Anti-gay Baptist leader sparks outrage with domestic abuse remarks

An anti-gay Southern Baptist leader is facing calls to resign after he told a woman he was “very happy” she had suffered domestic abuse because it brought her husband back to church.

A video has also surfaced in which Paige Patterson, who has been president of the Southwestern Baptist Theological Seminary for 14 years, defends lusting over underage girls.

The revelations have led more than 2,000 Southern Baptist women to sign an open letter calling on Patterson’s Texas seminary to censure him.

(benjaminscole/youtube)

“The Southern Baptist Convention cannot allow the biblical view of leadership to be misused in such a way that a leader with an unbiblical view of authority, womanhood, and sexuality be allowed to continue in leadership,” the letter reads.

The 75-year-old religious leader, who was an advisor to Ted Cruz during his 2016 presidential campaign, made the comments about domestic abuse in 2000, volunteering the information during a conference interview.

The preacher was approached for help by the woman, who was being regularly attacked.

(Southwestern Baptist Theological Seminary/facebook)
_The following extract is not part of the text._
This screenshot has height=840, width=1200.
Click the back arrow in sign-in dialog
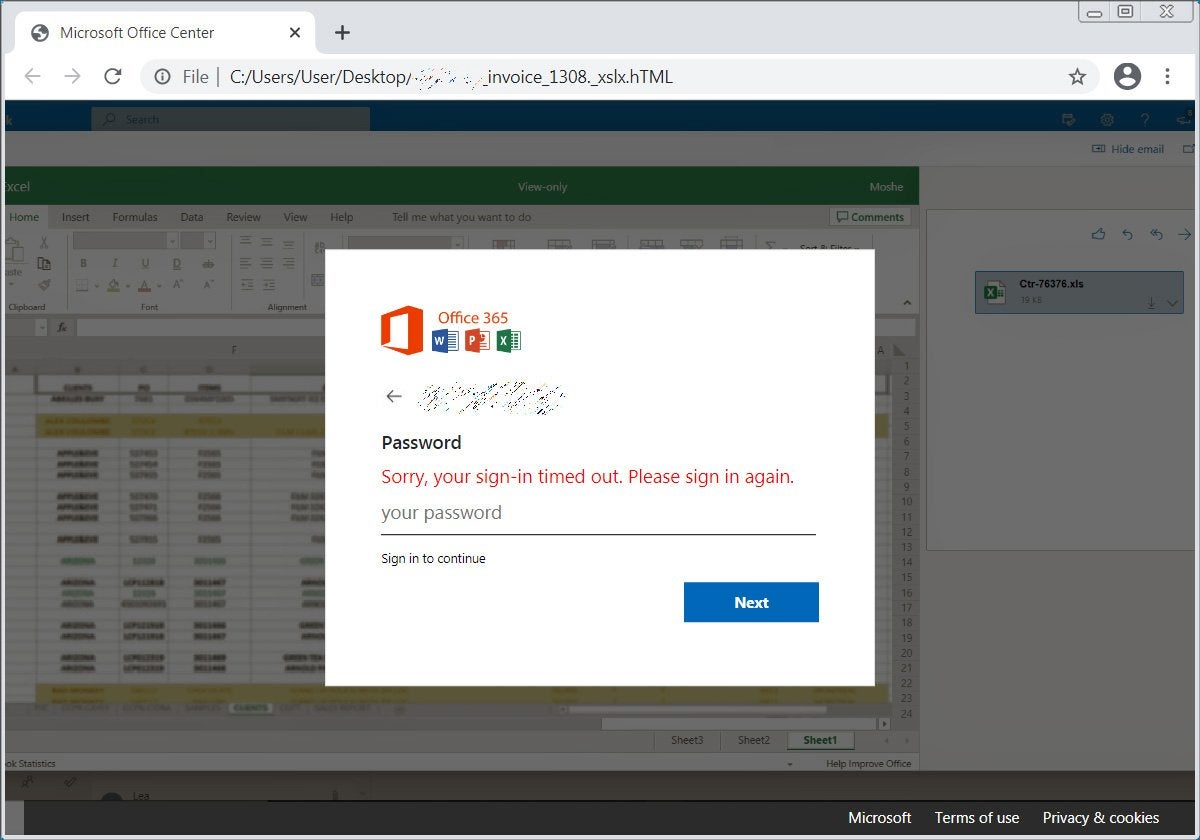click(x=394, y=397)
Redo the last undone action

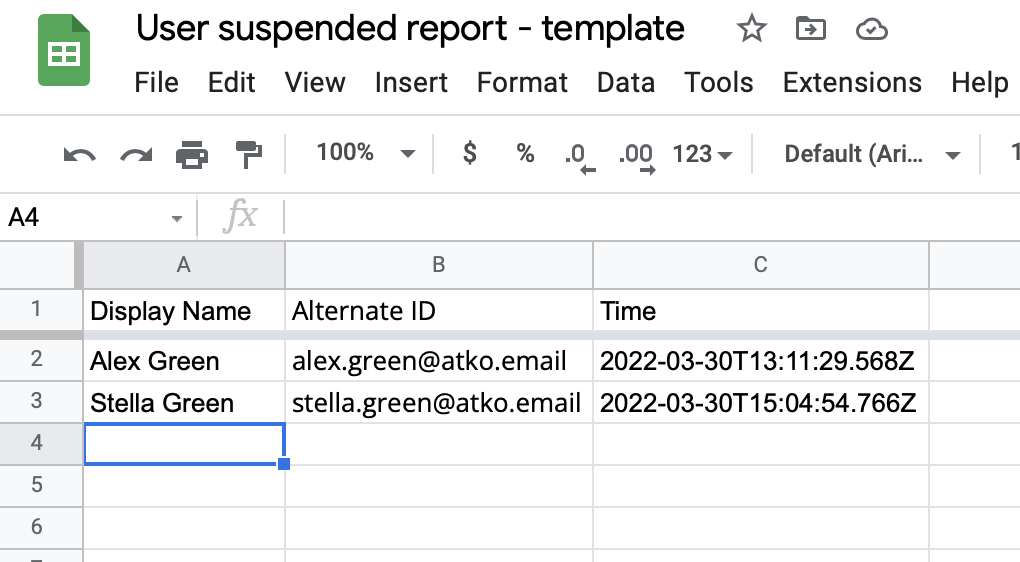135,154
He said the right course of action was to pray quietly and be “submissive in every way” – despite also warning that she could face further violence.

“I told her, I said: ‘All right, what I want you to do is, every evening I want you to get down by your bed just as he goes to sleep, get down by the bed, and when you think he’s just about asleep, you just pray and ask God to intervene, not out loud, quietly,’ he recalled.

“And I said: ‘Get ready because he may get a little more violent, you know, when he discovers this.’ And sure enough, he did.

Listen to Patterson’s comments here:

“She came to church one morning with both eyes black. And she was angry at me and at God and the world, for that matter,” he continued.


“And she said: ‘I hope you’re happy.’ And I said: ‘Yes ma’am, I am.’ And I said: ‘I’m sorry about that, but I’m very happy.'”

Patterson explained that his positive reaction was down to the fact that her husband had come to their church for the first time that morning.

(benjaminscole/youtube)

“Remember,” he added, “when nobody else can help, God can.

“And in the meantime,” Patterson said, talking about abusive husbands, “you have to do what you can at home to be submissive in every way that you can and to elevate him.”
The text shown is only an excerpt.